Transformação estrutural e estabilidade no emprego
Os dados revelam uma transformação profunda na estrutura do setor. Entre 2012 e 2024, verificou-se o encerramento de mais de metade da rede de bancos e caixas económicas, que passaram de 5.571 para 2.751 estabelecimentos. Esta racionalização física foi acompanhada por uma especialização das funções: atualmente, o setor é dominado por especialistas das atividades intelectuais e científicas (42,9%) e técnicos de nível intermédio (28,8%).
Numa análise desagregada por atividade, é visível que o motor do emprego reside no núcleo bancário. Enquanto o setor dos seguros estabilizou recentemente nos 19,8 mil profissionais (após um pico na pandemia), as atividades de serviços financeiros (Banca) atingiram, no terceiro trimestre de 2025, um recorde histórico de 79,7 mil empregados. Este valor, o mais alto de toda a série analisada, confirma que o setor superou largamente os mínimos registados no período pós-Troika, consolidando uma trajetória de recuperação robusta.
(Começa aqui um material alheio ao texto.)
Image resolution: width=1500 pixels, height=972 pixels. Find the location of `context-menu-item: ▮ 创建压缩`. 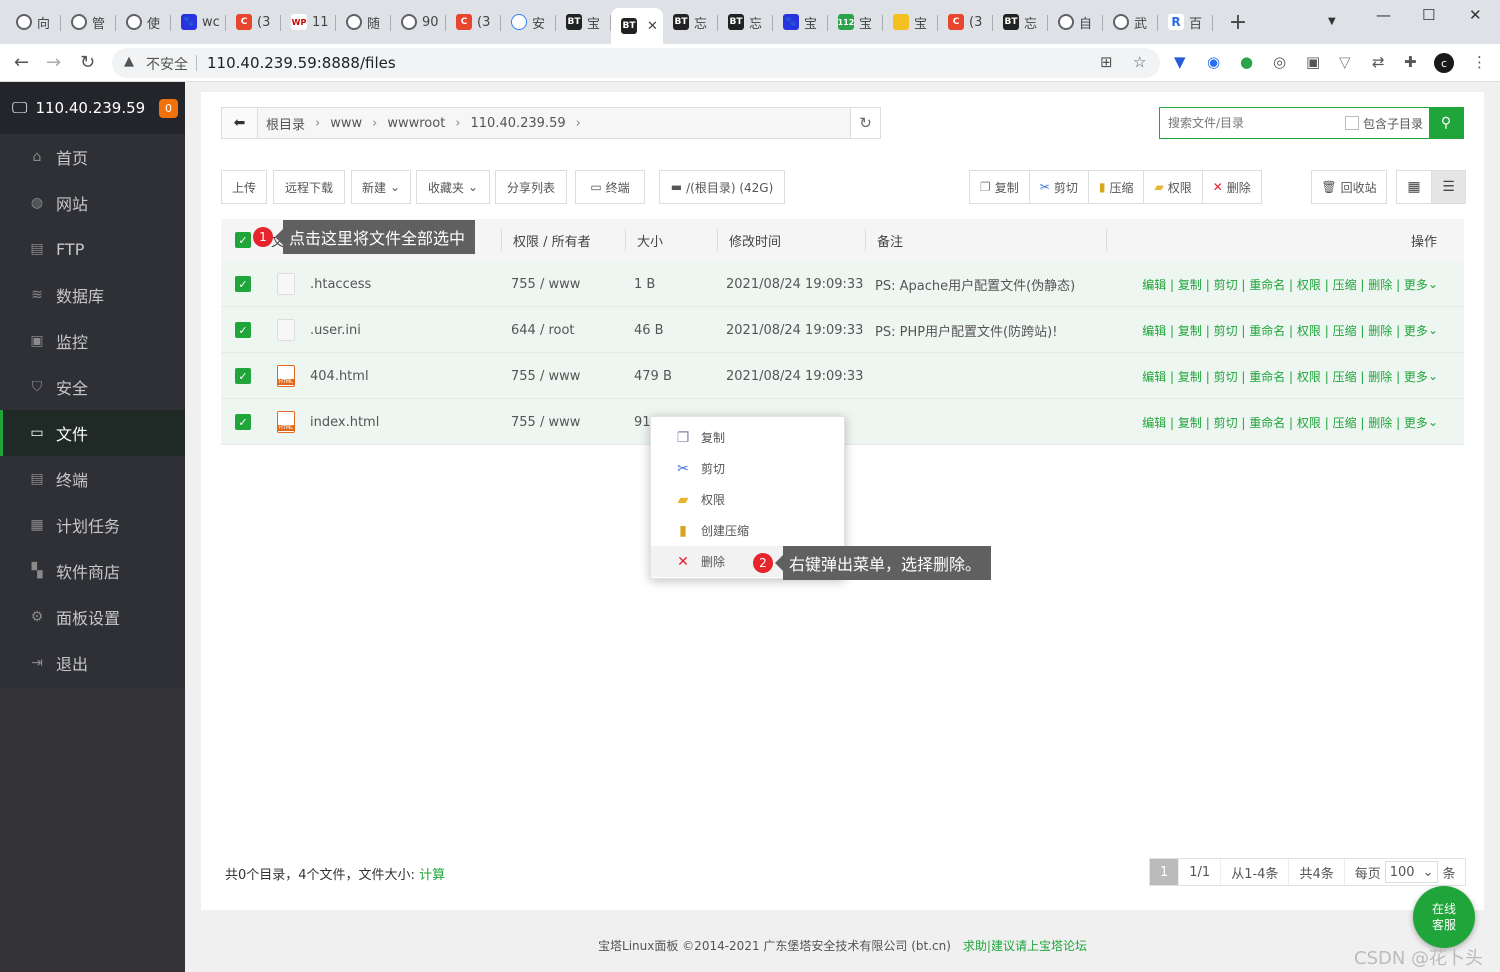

Em termos de desemprego, com apenas 2.022 inscritos nos Centros de Emprego, o setor financeiro representa uma parcela de 0,8% do desemprego total em Portugal. A distribuição geográfica deste desemprego concentra-se nos grandes polos económicos, com Lisboa a liderar com 911 inscritos, seguida pelo Norte com 735.
“O setor financeiro continua a ser um dos pilares de emprego de qualidade em Portugal, oferecendo remunerações significativamente acima da média e atraindo talento altamente qualificado”, sublinha Joana Gonçalves, Senior Manager de Finance, Banking & Financial Services. “No entanto, a forte contração da rede física de balcões e a volatilidade sazonal dos salários mostram que estamos perante um setor em plena mutação, onde a digitalização exige novas competências e onde a estabilidade contratual convive com desafios de adaptação estrutural.”